Pagi pun tiba, Seluruh Wanita penghibur kembali ke kamar masing-masing menarik selimut dan berteman dengan mimpi tetapi tidak dengan purnama ia memasuki kamar dan tersedu-sedu dia ingat mendiang ibunya. Dia menyesal telah menjual murah harga dirinya, menjajakan tubuhnya kepada siapapun yang mau.

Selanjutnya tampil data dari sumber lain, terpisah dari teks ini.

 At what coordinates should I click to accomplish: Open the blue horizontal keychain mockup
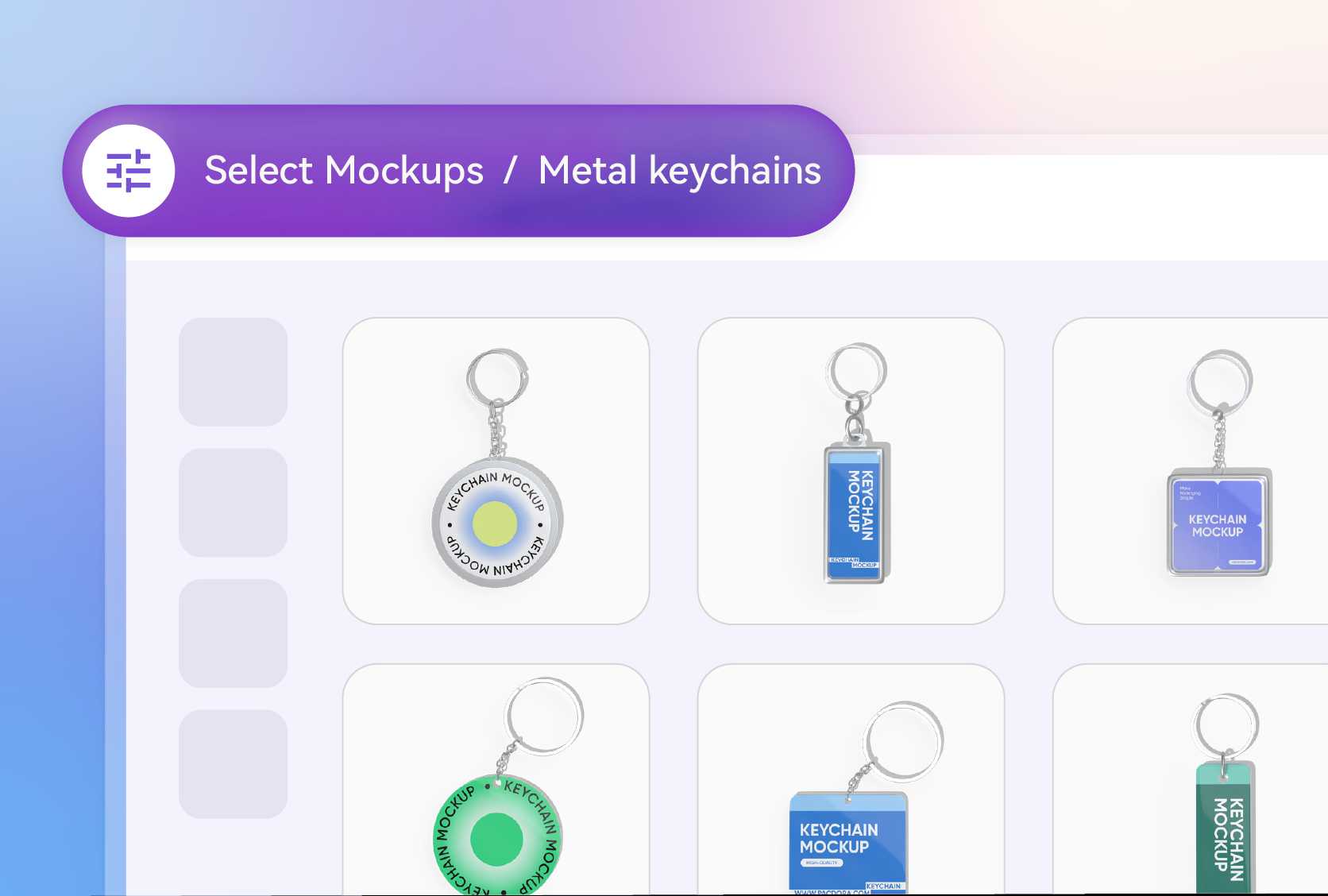[x=851, y=780]
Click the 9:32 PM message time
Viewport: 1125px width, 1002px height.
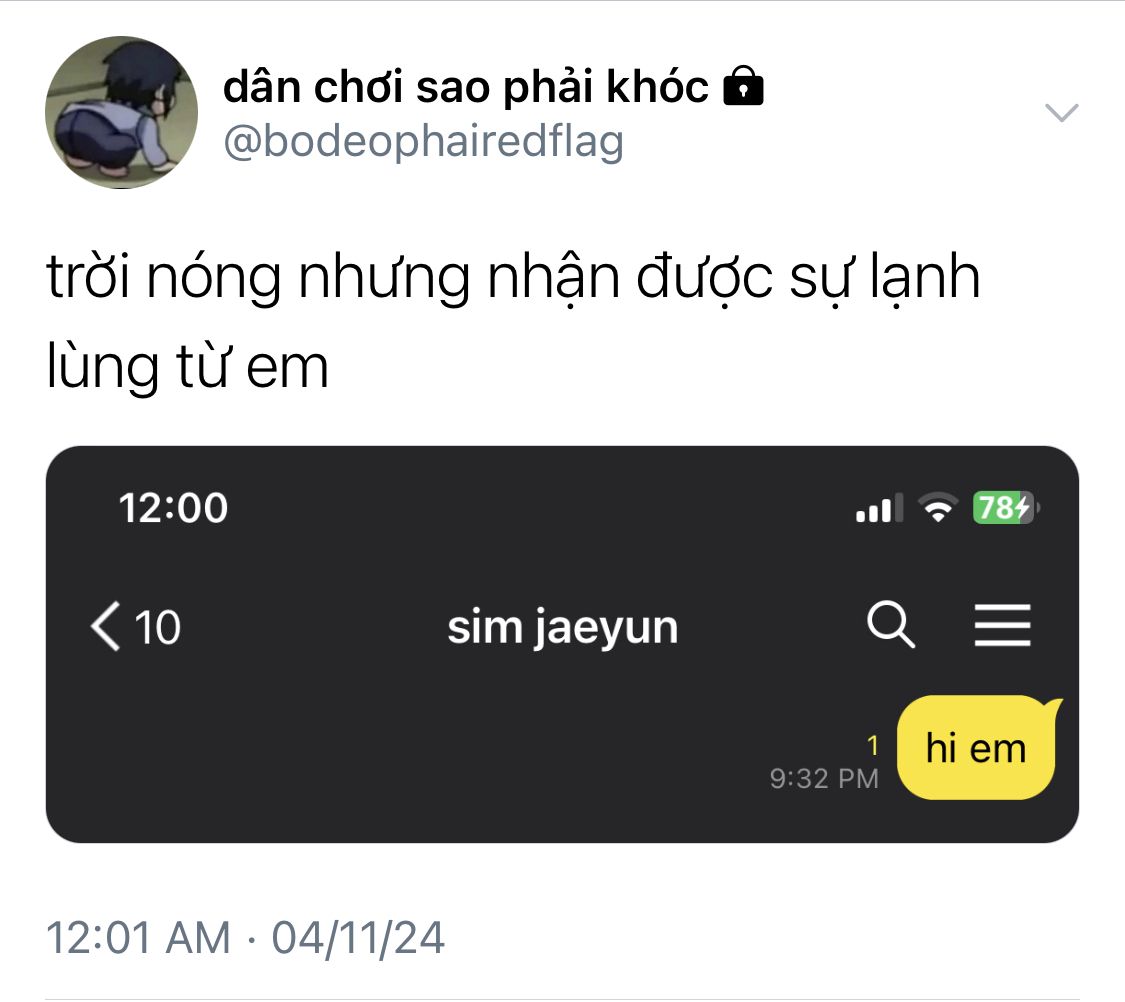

Jika Ibu tau, aku ini sekarang jadi apa, ucapnya dalam hati yang menambah dalam perih hatinya. Aku benci dengan hidup, Aku benci semua kenapa aku harus begini, ucapnya lirih dengan penuh penyesalan.
***
Di halaman rumah Ayah, ibu dan anaknya bermain bercanda gurau, riang tidak ada beban kesedihan di situ. Keluarga yang sangat tentram ditambah anaknya yang begitu Sholehah. Hampir Setiap maghrib dan Shubuh keluarga kecil ini Sholat dan mengaji bersama. Maklum saja jika purnama sering menjadi contoh ibu-ibu untuk anaknya di sekitar rumah. Purnama yang Rajin, yang cantik yang Sholehah kamu itu udah menjadi panutan ibu-ibu dilingkungan kita jadi kamu tidak boleh besar hati ya nak, tetap seperti ini sampai kapanpun bahkan jka ibu telah di panggil DIA nantinya.
Umur masih 7 tahun tetapi telah lancar membaca Al-qur’an, luar biasa kamu ya nak ucap seorang Ibu disaat purnama berjalan selepas pulang kesekolah. Di sekolah ia sangat-sangat aktif dan tekun dalam pembelajaran, juara 1 selalu digenggam ketika menerima Rapor. Kasih sayang yang kental dari ayah dan ibu tak terlepas dari akhlak dan prestasi purnama. Purnama adalah anak tunggal mungkin karena ini juga kedua orangtuanya sepenuhnya mengontrol dan memberikan kasih sayang dan pendidikan yang berkualitas.      
   
***
            Ia ambil foto dari dompetnya yang mana foto ini satu-satunya kenangan dengan sang Ibunda. Ibu sayang, Ibu cantik, Ibu tenang disana yah walau beda dunia aku masih sangat menyayangi Ibu merindukan Ibu menghabiskan waktu bersama, Aku juga rindu ayah aku rindu masa kecilku bu, dimana ketika aku sedih aku bisa bersandar di pangkuanmu bu, Aku rindu ketika kita dihalaman menghabiskan sore, menikmati senja bersama-sama. Dan kini kita bertiga dipisahkan oleh rencana Tuhan yang mana itu lebih indah dari segalanya. Bu, ada yang perlu aku sampaikan maafkan aku bu yang tak bisa menjaga nasihat mu itu, aku ini wanita kotor bu, salam terperihku dari dunia yang kejam ini bu dan tolong sampaikan kepada ayah.